◆ **Exercise goal**: Write out the melanoma immunotherapy text between "Immune checkpoints blockade" and "and cold tumors.", inclusive.

*** Text segment Section Begins ***

Immune checkpoints blockade inhibitors, such as anti-CTLA-4 and anti-PD-1, are now proven effective cancer treatments. In melanoma, the patients who experience clinical benefits usually have T cell-inflamed tumor microenvironment. Understanding the molecular mechanism explaining lack of T cell infiltration in a major subset of patients should lead to development of new therapeutic strategies that improve spontaneous T cell infiltration into tumors and render these patients responsive to immunotherapies. It has been proposed that the T cell-inflamed (hot) and non-T cell inflamed (cold) phenotypes might be due to the differential expression of immunogenic antigens. To test this hypothesis, we compared the levels of three types of antigens: cancer-testis (CT) antigens, differentiation antigens, and somatic mutational antigens, in hot and cold tumors.

*** Text segment Section Ends ***
*** Data supplied Section Begins ***

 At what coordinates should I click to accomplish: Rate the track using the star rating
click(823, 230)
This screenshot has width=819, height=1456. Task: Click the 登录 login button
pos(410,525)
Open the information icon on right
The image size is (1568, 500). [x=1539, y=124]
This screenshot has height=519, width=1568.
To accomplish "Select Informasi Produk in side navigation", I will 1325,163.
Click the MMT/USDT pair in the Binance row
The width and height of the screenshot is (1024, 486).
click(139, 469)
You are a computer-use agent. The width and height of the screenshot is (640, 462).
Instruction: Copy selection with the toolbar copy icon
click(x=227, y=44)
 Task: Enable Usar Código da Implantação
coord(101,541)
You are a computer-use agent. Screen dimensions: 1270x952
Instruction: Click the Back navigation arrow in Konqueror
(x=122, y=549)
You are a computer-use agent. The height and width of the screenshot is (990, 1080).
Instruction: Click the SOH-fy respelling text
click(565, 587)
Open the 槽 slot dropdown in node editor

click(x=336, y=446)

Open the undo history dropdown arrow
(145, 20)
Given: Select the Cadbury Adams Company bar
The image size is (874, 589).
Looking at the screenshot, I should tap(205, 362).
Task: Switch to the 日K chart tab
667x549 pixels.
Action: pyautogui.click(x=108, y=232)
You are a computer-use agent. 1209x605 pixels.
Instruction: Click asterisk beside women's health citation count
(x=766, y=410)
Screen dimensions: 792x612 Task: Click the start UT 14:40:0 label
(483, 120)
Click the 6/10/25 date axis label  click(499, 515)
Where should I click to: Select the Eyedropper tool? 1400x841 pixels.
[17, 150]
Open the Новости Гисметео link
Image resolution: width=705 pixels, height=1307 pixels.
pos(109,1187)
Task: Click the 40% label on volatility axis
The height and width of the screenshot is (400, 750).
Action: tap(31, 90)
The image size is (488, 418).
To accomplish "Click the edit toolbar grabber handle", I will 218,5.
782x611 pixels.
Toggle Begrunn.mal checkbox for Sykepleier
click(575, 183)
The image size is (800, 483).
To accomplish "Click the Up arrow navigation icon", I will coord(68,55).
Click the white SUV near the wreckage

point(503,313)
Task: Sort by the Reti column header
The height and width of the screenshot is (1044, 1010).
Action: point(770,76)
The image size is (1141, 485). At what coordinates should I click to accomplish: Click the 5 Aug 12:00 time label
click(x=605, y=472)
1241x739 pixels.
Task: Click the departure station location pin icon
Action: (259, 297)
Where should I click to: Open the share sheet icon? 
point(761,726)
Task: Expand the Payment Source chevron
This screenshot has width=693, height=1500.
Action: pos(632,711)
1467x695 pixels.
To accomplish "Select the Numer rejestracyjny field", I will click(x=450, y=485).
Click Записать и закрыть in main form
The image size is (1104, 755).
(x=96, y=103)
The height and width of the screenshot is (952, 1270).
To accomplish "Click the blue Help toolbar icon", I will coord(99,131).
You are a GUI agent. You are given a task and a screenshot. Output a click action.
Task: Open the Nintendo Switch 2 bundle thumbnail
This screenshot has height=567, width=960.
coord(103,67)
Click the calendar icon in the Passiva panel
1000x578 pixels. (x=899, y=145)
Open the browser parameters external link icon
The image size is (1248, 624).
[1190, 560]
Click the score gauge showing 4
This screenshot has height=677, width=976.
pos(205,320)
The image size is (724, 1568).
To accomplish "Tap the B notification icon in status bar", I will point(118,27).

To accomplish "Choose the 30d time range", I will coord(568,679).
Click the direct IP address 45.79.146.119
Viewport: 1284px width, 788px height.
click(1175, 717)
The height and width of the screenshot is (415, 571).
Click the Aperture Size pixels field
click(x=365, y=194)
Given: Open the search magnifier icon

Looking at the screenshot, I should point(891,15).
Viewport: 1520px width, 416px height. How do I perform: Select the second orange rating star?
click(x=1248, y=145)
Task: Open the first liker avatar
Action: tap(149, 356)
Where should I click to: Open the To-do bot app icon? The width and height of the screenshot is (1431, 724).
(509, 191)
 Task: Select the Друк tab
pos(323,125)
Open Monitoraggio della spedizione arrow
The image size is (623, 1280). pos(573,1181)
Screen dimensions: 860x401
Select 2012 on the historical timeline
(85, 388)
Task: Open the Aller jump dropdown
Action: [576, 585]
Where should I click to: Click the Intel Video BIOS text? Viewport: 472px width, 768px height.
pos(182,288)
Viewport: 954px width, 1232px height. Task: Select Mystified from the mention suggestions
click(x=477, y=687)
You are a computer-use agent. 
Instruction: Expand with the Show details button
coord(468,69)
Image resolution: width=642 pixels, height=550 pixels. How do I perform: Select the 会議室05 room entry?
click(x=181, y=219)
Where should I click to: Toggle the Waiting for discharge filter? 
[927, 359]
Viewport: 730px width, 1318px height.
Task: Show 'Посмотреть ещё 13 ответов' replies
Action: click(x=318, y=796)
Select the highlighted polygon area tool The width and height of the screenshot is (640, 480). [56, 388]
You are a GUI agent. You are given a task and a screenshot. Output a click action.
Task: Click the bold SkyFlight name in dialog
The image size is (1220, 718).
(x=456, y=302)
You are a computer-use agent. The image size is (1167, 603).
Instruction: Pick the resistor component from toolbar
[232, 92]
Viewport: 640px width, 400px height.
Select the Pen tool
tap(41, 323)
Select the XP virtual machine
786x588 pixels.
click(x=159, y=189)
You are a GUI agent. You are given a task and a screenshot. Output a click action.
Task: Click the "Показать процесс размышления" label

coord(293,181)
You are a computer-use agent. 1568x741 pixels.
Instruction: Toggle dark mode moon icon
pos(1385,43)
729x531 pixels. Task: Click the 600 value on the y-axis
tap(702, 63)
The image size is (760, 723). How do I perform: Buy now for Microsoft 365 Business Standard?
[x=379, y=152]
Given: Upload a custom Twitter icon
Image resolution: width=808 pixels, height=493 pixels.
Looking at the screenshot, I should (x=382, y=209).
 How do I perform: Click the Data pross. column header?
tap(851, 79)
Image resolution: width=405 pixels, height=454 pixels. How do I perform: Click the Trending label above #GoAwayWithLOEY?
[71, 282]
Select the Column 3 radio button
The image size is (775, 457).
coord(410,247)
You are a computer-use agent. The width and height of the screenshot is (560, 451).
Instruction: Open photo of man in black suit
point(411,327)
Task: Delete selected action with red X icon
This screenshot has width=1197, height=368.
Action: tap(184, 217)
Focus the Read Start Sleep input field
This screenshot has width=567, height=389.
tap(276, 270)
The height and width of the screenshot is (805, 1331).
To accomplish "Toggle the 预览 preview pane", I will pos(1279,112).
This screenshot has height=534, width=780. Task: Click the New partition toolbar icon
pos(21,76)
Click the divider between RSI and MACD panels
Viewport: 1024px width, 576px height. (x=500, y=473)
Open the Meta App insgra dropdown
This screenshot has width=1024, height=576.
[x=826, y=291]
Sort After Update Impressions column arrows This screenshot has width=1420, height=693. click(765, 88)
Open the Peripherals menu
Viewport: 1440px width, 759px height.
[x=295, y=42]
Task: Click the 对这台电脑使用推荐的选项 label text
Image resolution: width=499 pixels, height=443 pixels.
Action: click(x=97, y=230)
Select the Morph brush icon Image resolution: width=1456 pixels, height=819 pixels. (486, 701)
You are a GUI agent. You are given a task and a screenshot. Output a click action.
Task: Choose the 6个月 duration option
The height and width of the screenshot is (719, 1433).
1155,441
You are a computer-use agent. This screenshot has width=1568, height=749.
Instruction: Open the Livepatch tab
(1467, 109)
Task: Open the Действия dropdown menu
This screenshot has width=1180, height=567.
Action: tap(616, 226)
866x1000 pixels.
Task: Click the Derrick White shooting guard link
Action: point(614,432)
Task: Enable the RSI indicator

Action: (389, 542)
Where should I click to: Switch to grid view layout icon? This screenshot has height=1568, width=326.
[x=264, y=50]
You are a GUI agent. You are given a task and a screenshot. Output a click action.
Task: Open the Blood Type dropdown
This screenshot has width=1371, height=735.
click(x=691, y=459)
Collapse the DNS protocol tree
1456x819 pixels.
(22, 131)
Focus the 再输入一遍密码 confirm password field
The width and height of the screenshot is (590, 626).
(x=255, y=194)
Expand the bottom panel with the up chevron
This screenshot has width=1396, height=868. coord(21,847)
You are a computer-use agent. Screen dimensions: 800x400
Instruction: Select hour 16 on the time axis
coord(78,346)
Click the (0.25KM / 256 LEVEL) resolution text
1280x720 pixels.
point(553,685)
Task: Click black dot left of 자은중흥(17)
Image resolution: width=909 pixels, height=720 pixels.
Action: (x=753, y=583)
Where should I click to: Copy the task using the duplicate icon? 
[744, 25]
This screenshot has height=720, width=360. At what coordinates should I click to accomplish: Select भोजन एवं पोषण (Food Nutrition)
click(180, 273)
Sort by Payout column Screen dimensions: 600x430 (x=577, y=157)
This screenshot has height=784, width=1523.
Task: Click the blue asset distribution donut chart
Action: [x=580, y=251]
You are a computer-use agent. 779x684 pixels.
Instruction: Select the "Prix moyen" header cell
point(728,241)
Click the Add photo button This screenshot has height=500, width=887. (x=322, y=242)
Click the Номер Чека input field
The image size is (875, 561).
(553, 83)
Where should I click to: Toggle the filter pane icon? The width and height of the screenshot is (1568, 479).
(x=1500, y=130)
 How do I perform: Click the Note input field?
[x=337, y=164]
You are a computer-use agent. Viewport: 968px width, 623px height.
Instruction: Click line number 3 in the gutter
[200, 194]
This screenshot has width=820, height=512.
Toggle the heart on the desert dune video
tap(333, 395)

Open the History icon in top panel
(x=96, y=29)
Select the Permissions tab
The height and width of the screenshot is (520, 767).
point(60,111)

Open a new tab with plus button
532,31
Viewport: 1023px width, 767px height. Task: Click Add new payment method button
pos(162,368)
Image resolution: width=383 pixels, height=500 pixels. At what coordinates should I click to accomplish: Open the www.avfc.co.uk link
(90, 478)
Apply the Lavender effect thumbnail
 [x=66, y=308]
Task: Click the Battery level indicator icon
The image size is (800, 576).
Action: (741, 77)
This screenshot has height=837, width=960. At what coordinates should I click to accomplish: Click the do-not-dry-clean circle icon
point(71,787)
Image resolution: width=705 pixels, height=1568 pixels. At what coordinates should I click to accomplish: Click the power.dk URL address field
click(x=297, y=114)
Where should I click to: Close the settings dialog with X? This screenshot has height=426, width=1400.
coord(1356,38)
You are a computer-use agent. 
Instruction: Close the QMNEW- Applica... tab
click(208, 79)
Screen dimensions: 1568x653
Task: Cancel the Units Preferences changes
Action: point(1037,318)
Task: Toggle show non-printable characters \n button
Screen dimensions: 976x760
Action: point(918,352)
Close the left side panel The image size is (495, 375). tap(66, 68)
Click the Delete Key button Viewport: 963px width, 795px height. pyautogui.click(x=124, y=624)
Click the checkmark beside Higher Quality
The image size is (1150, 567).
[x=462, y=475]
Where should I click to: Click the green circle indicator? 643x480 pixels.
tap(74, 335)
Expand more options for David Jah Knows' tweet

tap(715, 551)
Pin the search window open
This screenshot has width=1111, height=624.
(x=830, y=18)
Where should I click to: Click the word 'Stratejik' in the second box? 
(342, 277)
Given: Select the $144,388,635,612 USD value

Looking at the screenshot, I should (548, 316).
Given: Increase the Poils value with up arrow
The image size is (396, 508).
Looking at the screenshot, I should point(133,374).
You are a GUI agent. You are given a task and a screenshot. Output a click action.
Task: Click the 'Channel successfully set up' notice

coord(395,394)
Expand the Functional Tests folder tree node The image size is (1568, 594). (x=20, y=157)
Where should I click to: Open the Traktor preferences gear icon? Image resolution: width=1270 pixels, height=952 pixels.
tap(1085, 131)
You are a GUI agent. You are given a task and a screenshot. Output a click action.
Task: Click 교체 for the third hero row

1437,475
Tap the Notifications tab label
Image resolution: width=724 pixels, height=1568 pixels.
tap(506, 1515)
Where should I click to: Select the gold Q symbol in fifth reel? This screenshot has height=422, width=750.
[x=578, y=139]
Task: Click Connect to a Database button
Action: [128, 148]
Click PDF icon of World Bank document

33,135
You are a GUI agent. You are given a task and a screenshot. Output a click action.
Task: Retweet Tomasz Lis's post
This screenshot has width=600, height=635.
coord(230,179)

*** Data supplied Section Ends ***

◆ **Answer to this exercise**:
Immune checkpoints blockade inhibitors, such as anti-CTLA-4 and anti-PD-1, are now proven effective cancer treatments. In melanoma, the patients who experience clinical benefits usually have T cell-inflamed tumor microenvironment. Understanding the molecular mechanism explaining lack of T cell infiltration in a major subset of patients should lead to development of new therapeutic strategies that improve spontaneous T cell infiltration into tumors and render these patients responsive to immunotherapies. It has been proposed that the T cell-inflamed (hot) and non-T cell inflamed (cold) phenotypes might be due to the differential expression of immunogenic antigens. To test this hypothesis, we compared the levels of three types of antigens: cancer-testis (CT) antigens, differentiation antigens, and somatic mutational antigens, in hot and cold tumors.